USD 257 board members voted 5-1 Tuesday evening to shutter the school in the face of a revenue shortfall of at least $300,000 for the 2009-10 school year. Darrell Catron, Gas, cast the negative vote.
Closing the LaHarpe school is expected to save nearly $90,000 in utilities and associated costs. The school opened in 1977 after construction was approved by referendum in November 1976, 1,842 to 1,836.
Board members also voted not to renew the contracts of two teachers, Maria Hernandez, high school physical education, and Lindsay Brown, Jefferson fourth-grade, and reassigned two other teachers as instructional coaches.
Those decisions are expected to save about $160,000 in general fund expenditures.
While the two reassigned teachers, Angie Linn, LaHarpe first grade, and Deb Atherton, McKinley fifth grade, will remain on the district payroll, their compensation will be paid from federal stimulus money flowing through Title I. Dr. Craig Neuenswander, superintendent of schools, said paying instructional coaches with federal stimulus funding is a stop-gap, as the funding is only promised for the next two years.
Altogether, action at the special meeting cut the anticipated deficit by nearly $250,000.

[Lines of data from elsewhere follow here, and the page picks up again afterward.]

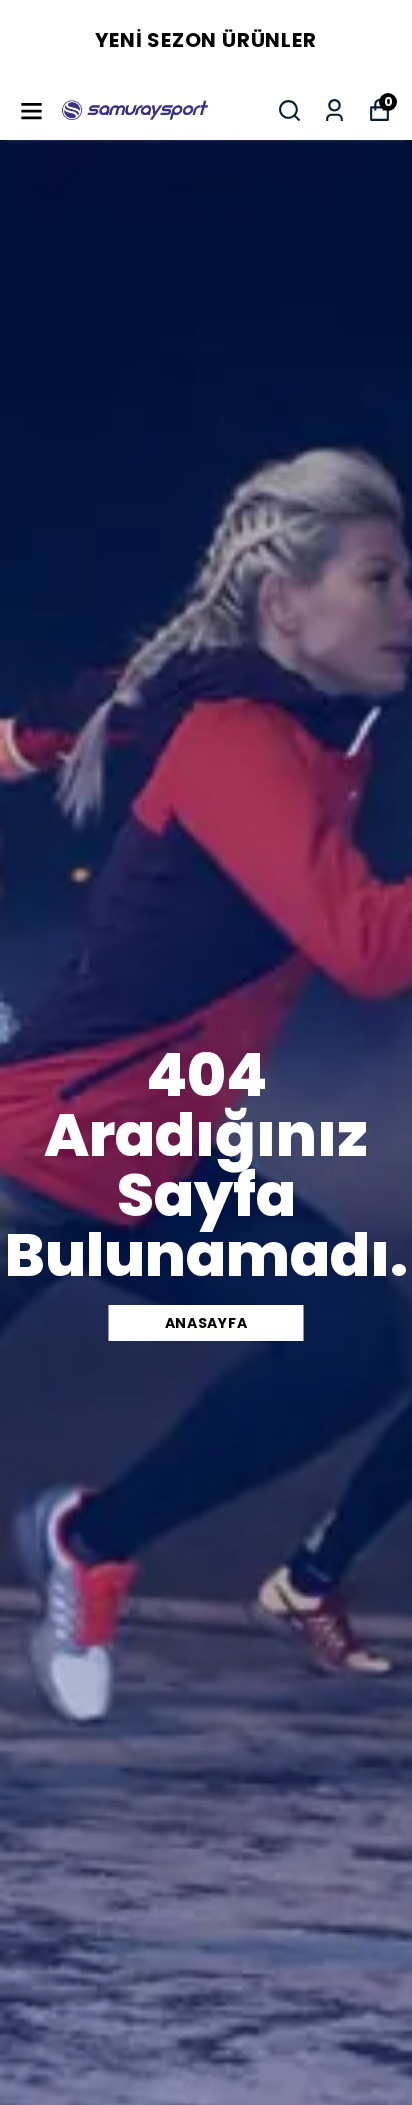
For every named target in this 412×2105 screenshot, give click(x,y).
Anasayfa (206, 1323)
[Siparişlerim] (334, 110)
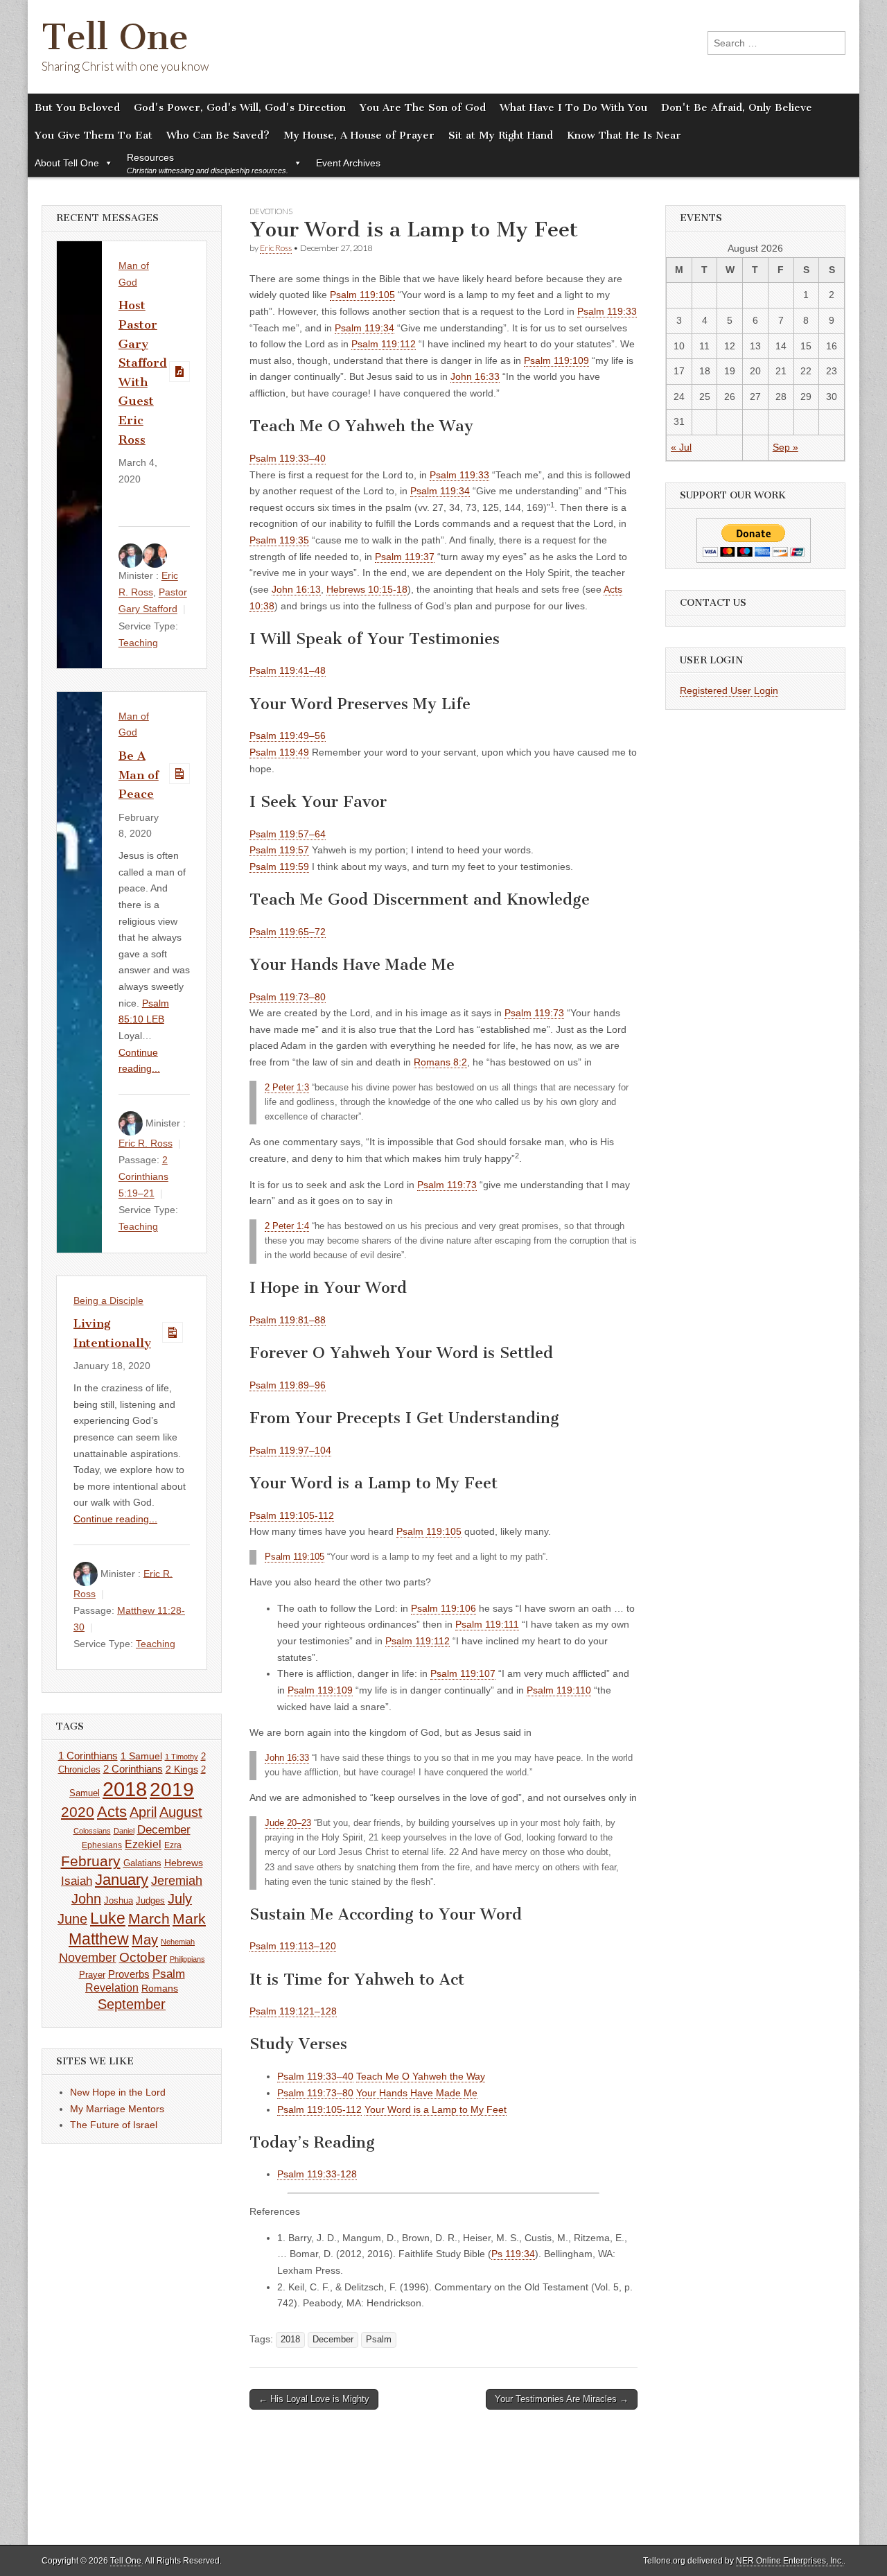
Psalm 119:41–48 (287, 670)
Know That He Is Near (624, 135)
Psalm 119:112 (383, 343)
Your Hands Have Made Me (416, 2092)
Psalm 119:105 (362, 294)
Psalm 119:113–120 (292, 1945)
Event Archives (348, 162)
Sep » (785, 447)
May (145, 1939)
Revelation (112, 1988)
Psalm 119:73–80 (287, 996)
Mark (189, 1918)
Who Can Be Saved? (218, 135)
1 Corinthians (88, 1755)
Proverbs (129, 1974)
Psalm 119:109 (556, 360)
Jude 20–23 (288, 1823)
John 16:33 (475, 376)
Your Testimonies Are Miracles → (562, 2399)
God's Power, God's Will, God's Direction (240, 107)
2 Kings (182, 1769)
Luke (107, 1918)
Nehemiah (178, 1942)
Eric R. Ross (145, 1143)
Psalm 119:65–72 (287, 931)
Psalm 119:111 (487, 1624)
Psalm (379, 2339)
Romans (159, 1988)
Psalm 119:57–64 (287, 833)
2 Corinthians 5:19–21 (143, 1176)
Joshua (118, 1900)
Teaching (138, 642)
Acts (112, 1811)
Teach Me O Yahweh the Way (420, 2076)
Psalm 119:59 (279, 866)
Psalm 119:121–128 (293, 2011)
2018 (290, 2339)
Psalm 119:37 (404, 556)
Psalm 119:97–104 (290, 1450)
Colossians (92, 1831)
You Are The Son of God (423, 107)
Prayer (92, 1974)
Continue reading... (115, 1518)
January (121, 1879)
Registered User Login (729, 690)
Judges (150, 1900)
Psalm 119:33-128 (317, 2173)
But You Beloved (77, 107)
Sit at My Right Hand (500, 135)
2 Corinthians (133, 1769)
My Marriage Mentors (117, 2108)
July (180, 1898)
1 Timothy (181, 1756)
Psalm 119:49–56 (287, 735)
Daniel (124, 1831)
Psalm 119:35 (279, 540)
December (333, 2339)
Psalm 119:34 (364, 327)
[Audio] (179, 371)
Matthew (99, 1939)
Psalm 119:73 (534, 1012)
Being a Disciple (108, 1300)
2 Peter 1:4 (287, 1226)
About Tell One (67, 162)
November (87, 1958)
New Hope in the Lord (118, 2092)
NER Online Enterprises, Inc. (789, 2561)
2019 (172, 1789)
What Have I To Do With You (573, 107)
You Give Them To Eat (93, 135)
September (132, 2004)
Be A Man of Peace (138, 775)
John (86, 1898)
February (91, 1861)
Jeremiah (176, 1881)
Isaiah (76, 1881)
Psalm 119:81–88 (287, 1319)
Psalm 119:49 (279, 752)
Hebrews (183, 1862)
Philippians (187, 1959)
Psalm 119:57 (279, 849)
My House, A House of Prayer (358, 135)
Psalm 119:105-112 (291, 1515)
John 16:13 (296, 589)
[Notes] (179, 773)
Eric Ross (276, 248)
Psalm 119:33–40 (287, 458)
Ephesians (102, 1845)
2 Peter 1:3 (287, 1088)
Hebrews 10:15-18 (366, 589)
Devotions (270, 211)
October (143, 1957)
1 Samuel (141, 1755)
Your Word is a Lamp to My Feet (436, 2109)
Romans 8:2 (440, 1062)
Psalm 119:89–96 (287, 1385)
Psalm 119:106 (443, 1608)
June (72, 1918)
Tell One (115, 37)
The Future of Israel (113, 2124)
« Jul (681, 447)
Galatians (142, 1863)
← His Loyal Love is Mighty (313, 2399)
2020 (77, 1812)
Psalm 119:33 (607, 311)
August (180, 1812)
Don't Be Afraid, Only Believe (736, 107)
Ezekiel (143, 1844)
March (149, 1919)
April (143, 1812)
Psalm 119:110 (559, 1690)
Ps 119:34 (513, 2253)
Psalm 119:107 (462, 1673)
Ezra (173, 1845)
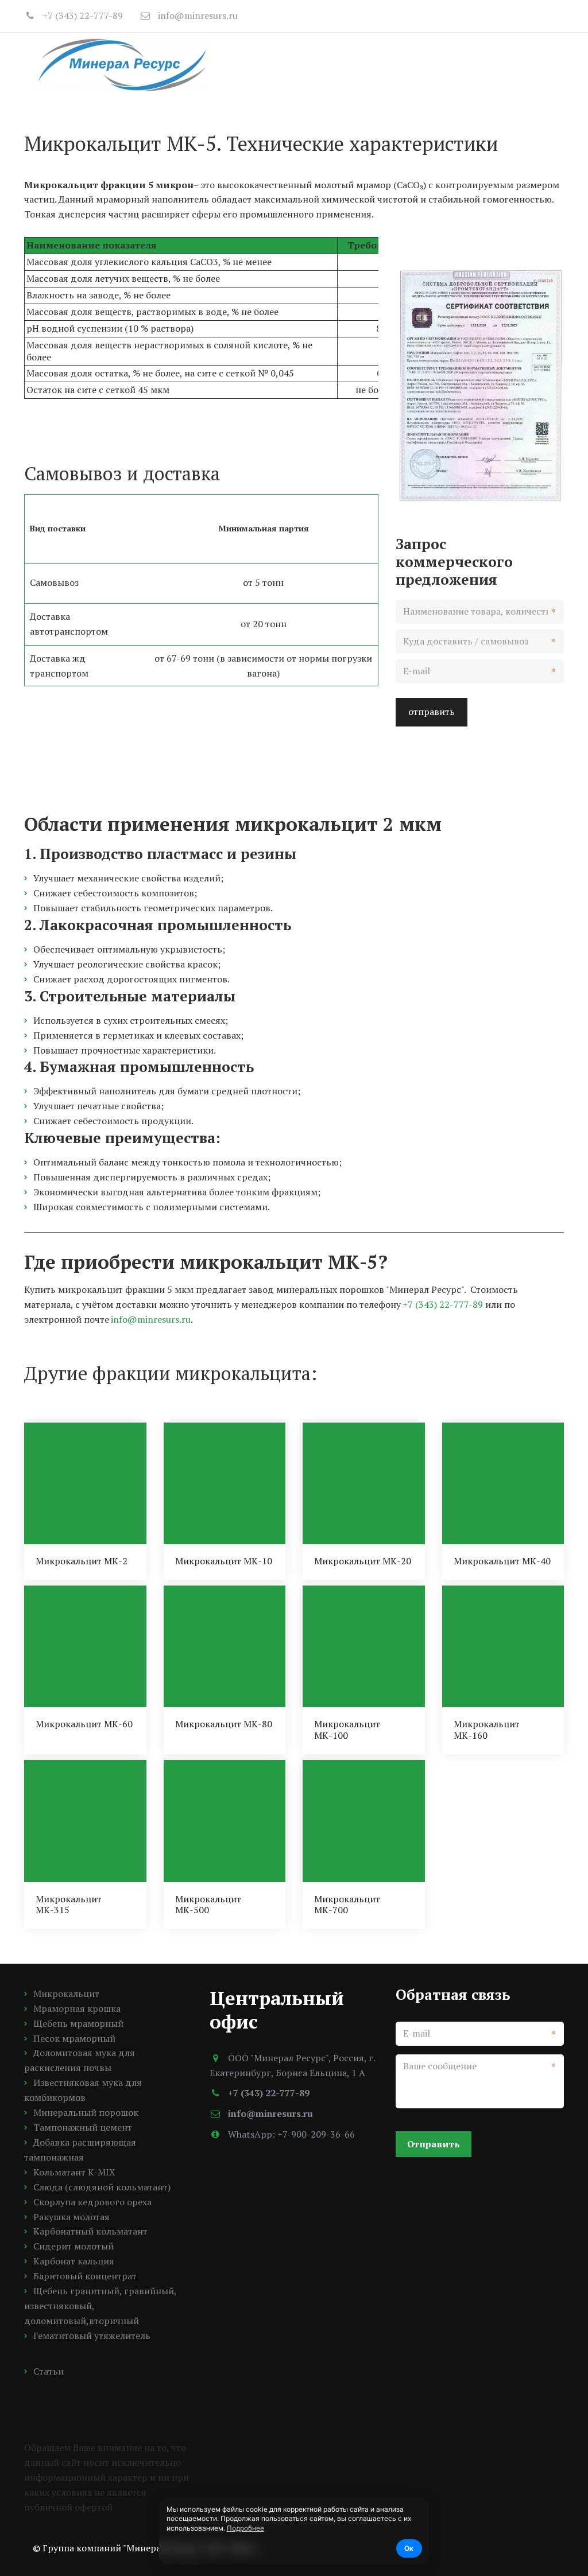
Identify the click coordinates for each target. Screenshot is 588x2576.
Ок (408, 2548)
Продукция (288, 64)
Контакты (494, 64)
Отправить (433, 2144)
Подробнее (245, 2528)
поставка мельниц (396, 64)
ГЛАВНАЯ (216, 64)
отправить (431, 711)
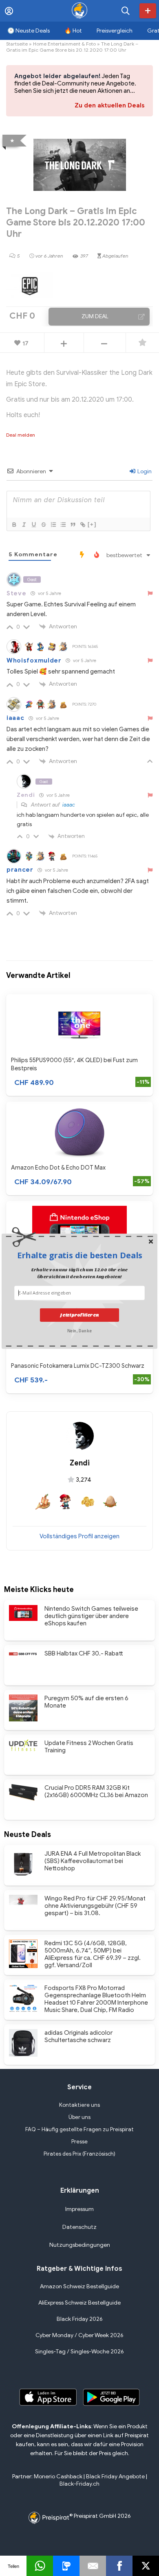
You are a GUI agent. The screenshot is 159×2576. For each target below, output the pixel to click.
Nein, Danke (79, 1330)
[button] (79, 1255)
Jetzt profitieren (79, 1314)
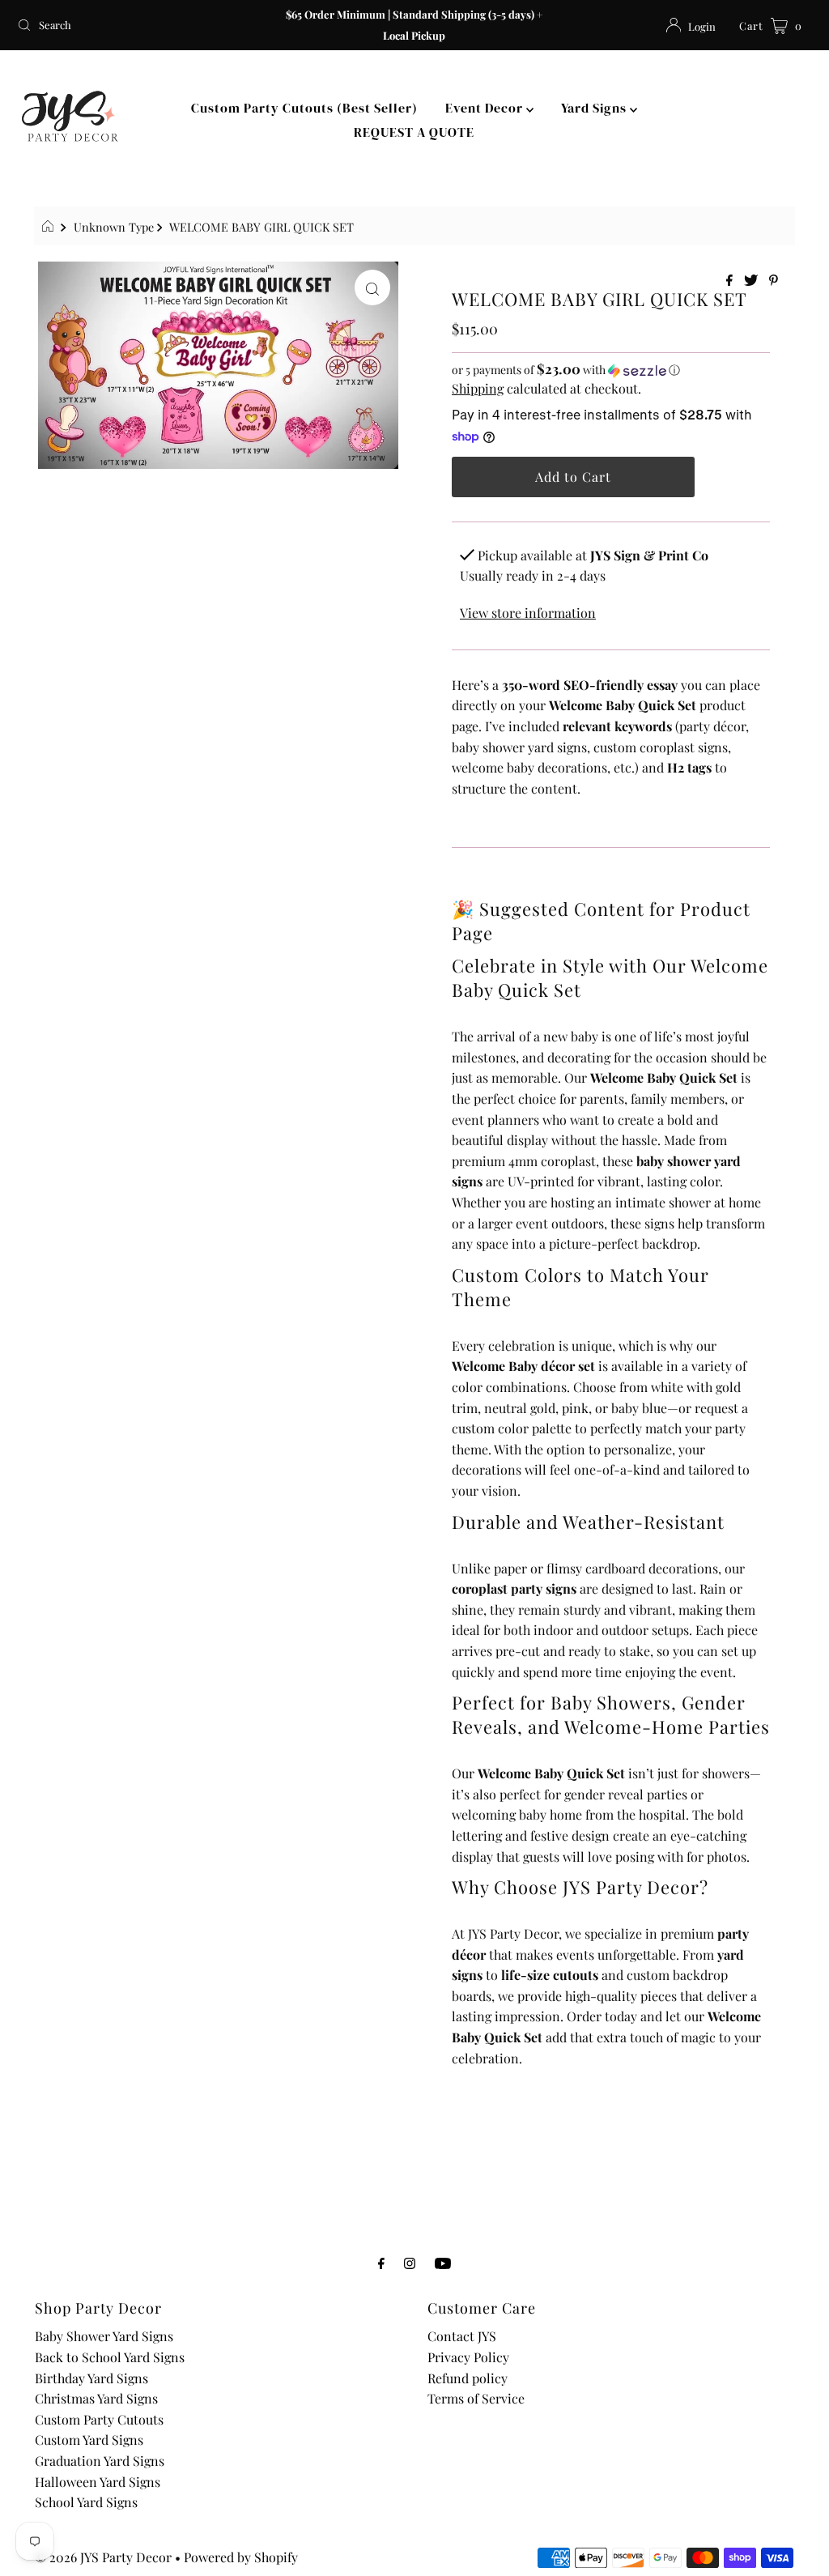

Other potential changes to balance next year’s budget include a shift of Bowlus Fine Arts Center lease payments to capital outlay. Raising the fund’s levy from 5 to 6 mills would bring an additional $50,000. The remainder of the lease payment, $81,000, would come from $215,000 that will be in the capital outlay fund at the start of the new school year.
A nagging concern for board members is that the current $300,000 shortfall is based on the Legislature adopting a Senate revenue plan. A House plan would increase the local shortfall by $150,000.
The outcome will not be known until the end of the legislative wrap-up session, which begins today in Topeka. Neuenswander noted it “anyone’s guess” as to what would happen.

SEN. DEREK Schmidt told the Register Tuesday afternoon he was hopeful the Senate plan would be approved, although it does require about $75 million in new money, which would come from deferred tax cuts and bookkeeping strategies. The Independence Republican and Senate majority leader has been in Topeka this week meeting with other legislators in a run-up to the wrap-up session.
About 40 people attended the special meeting. Neuenswander said in response to audience questions that the district was limited in how it could use federal Title 1 and capital outlay funds, although occasionally money from either might be used to relieve the general fund. An example is that buses, which must be replaced after 20 years and cost $80,000 to $90,000, may be purchased from the capital outlay fund.
Neuenswander also pointed out “we had to deal with a cut in the per-pupil aid (from $4,433 to $4,400) during the current year and could face that again in the fall when revenue estimates are made again. This is probably more than a one-year problem. It probably will be with us for several years.”